* _Work task_
Lines that contain the string "правила" are the ones to list; copy all of them from the records.

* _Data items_
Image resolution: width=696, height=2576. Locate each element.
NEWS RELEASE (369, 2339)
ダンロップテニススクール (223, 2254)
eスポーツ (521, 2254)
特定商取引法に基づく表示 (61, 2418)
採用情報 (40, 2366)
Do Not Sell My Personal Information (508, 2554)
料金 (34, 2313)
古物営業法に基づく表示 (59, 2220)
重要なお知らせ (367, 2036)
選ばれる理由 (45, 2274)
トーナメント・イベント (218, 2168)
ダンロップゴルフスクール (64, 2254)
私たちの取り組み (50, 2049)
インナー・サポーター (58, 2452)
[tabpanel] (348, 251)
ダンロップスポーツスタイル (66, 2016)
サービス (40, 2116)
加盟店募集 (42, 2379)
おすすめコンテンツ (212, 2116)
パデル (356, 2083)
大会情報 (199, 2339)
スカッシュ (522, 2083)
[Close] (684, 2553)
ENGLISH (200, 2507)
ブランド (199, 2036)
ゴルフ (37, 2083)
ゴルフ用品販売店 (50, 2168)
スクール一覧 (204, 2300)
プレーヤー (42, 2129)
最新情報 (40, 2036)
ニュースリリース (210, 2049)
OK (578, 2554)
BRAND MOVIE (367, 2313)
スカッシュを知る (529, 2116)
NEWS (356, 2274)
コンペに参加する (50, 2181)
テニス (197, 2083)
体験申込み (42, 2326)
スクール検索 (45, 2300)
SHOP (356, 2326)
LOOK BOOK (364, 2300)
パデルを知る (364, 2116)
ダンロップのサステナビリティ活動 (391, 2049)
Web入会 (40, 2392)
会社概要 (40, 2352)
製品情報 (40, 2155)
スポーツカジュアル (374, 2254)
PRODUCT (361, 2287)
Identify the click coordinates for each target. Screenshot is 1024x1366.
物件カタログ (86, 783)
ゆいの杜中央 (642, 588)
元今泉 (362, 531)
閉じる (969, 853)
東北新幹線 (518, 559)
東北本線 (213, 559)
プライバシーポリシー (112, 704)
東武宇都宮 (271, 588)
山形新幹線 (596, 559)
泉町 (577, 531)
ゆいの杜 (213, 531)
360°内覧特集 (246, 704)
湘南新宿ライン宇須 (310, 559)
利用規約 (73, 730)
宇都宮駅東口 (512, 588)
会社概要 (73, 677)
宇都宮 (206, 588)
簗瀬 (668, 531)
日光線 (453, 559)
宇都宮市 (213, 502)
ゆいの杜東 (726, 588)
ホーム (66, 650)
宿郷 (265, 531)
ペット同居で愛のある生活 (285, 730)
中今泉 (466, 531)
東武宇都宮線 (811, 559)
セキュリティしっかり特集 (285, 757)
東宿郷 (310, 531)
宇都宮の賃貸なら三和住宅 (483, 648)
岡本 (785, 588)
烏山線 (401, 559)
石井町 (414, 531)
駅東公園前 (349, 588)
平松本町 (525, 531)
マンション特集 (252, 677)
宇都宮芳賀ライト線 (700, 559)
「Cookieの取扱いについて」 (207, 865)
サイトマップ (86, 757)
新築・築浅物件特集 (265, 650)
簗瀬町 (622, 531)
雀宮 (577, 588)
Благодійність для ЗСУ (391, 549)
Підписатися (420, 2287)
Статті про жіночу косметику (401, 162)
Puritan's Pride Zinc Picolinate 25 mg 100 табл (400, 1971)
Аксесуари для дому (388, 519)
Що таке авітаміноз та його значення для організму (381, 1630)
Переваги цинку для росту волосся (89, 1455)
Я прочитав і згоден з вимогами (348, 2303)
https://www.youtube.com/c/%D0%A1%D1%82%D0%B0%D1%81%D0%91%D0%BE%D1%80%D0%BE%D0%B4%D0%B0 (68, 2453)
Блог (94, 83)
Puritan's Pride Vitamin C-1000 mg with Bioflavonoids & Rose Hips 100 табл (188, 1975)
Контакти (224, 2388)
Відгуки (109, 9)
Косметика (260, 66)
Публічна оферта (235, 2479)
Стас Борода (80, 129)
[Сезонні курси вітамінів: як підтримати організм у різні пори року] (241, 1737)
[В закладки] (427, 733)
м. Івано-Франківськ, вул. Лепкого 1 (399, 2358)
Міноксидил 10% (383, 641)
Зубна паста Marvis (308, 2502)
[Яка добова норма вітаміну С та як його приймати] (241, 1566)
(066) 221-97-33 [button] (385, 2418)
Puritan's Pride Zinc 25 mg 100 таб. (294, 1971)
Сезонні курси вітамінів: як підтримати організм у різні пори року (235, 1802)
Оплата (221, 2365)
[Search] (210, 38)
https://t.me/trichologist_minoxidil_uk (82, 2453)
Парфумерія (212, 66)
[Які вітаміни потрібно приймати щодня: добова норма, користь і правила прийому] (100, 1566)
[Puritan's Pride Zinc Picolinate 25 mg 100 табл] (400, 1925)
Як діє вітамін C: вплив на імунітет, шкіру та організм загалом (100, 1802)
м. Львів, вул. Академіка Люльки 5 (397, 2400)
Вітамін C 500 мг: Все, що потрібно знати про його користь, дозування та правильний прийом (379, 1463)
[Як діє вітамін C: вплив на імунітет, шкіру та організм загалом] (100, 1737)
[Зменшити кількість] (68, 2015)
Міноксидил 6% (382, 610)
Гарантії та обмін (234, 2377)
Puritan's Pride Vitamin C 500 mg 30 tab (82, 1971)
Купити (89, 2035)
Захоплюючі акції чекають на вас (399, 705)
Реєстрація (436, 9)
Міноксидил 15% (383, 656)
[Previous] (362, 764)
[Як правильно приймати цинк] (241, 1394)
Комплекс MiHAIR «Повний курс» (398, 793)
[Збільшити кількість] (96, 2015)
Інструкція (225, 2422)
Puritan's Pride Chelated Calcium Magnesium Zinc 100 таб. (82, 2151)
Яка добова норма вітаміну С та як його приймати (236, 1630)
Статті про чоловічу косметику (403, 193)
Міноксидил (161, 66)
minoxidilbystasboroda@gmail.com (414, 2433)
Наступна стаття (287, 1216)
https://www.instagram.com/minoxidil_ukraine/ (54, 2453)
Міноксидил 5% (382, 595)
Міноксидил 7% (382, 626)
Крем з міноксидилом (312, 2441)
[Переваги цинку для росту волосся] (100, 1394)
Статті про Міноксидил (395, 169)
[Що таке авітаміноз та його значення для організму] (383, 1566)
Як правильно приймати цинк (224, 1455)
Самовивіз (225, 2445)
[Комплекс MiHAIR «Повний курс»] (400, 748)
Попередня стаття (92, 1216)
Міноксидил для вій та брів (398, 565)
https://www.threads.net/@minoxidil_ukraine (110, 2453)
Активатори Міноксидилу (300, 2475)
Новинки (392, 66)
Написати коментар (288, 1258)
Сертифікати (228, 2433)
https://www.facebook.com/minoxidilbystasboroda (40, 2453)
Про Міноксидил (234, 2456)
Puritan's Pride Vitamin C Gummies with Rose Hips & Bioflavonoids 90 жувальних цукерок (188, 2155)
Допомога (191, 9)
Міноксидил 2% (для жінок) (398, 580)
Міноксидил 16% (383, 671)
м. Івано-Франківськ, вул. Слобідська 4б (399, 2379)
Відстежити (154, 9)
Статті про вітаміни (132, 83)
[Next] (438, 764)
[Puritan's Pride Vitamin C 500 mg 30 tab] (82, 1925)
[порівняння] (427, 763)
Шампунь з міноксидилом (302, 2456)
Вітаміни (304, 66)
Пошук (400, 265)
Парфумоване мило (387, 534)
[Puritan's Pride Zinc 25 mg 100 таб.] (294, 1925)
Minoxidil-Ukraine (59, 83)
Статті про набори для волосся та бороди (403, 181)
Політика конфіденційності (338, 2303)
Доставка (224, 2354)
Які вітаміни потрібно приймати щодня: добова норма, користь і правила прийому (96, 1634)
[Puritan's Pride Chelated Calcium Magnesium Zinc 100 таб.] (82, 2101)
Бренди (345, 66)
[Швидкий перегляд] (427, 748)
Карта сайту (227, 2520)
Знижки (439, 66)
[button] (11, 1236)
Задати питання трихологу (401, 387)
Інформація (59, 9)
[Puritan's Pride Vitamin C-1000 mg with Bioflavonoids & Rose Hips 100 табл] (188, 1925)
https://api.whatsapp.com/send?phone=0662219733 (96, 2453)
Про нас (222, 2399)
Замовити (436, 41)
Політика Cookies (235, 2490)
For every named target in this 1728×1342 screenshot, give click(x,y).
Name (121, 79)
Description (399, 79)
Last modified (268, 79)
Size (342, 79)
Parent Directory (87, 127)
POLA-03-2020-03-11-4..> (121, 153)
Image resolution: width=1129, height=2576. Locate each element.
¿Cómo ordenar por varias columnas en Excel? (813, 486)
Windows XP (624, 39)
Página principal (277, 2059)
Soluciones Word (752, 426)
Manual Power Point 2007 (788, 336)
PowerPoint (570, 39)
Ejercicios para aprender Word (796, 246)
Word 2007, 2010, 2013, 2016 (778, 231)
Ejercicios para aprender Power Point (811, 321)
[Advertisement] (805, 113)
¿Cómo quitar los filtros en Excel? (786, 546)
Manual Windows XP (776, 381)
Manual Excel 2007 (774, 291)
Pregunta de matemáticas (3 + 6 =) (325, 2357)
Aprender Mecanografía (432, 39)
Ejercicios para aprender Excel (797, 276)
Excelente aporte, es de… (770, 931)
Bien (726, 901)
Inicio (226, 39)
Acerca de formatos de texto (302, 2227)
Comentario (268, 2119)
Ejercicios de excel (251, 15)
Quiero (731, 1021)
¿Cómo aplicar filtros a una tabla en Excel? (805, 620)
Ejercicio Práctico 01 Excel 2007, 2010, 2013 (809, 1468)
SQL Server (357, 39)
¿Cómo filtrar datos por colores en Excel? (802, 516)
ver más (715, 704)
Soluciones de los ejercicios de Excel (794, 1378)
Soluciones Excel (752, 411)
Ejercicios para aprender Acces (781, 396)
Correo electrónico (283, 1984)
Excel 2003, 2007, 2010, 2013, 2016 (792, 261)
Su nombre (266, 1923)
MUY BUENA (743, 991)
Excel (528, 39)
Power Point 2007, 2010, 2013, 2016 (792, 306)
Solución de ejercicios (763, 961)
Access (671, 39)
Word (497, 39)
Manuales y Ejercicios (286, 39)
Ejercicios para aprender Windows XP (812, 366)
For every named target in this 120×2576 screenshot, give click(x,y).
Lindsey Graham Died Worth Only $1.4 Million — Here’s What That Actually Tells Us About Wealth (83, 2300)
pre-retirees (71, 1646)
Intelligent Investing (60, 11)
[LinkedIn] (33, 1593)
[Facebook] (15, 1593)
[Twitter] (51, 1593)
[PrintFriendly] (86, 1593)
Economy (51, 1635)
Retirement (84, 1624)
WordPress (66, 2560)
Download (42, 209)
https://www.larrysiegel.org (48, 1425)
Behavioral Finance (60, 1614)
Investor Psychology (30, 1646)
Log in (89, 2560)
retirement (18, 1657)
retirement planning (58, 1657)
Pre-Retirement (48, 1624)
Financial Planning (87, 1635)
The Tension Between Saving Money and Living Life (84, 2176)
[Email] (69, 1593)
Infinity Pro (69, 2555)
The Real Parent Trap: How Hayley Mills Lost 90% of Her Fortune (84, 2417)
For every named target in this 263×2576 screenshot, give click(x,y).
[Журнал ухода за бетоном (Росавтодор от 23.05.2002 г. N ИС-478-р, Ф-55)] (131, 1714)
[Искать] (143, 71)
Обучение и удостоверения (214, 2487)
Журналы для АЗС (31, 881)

* _Written solution_
[Які вітаміни потрібно приймати щодня: добова норма, користь і правила прийому] (100, 1566)
Які вітаміни потрібно приймати щодня: добова норма, користь і правила прийому (96, 1634)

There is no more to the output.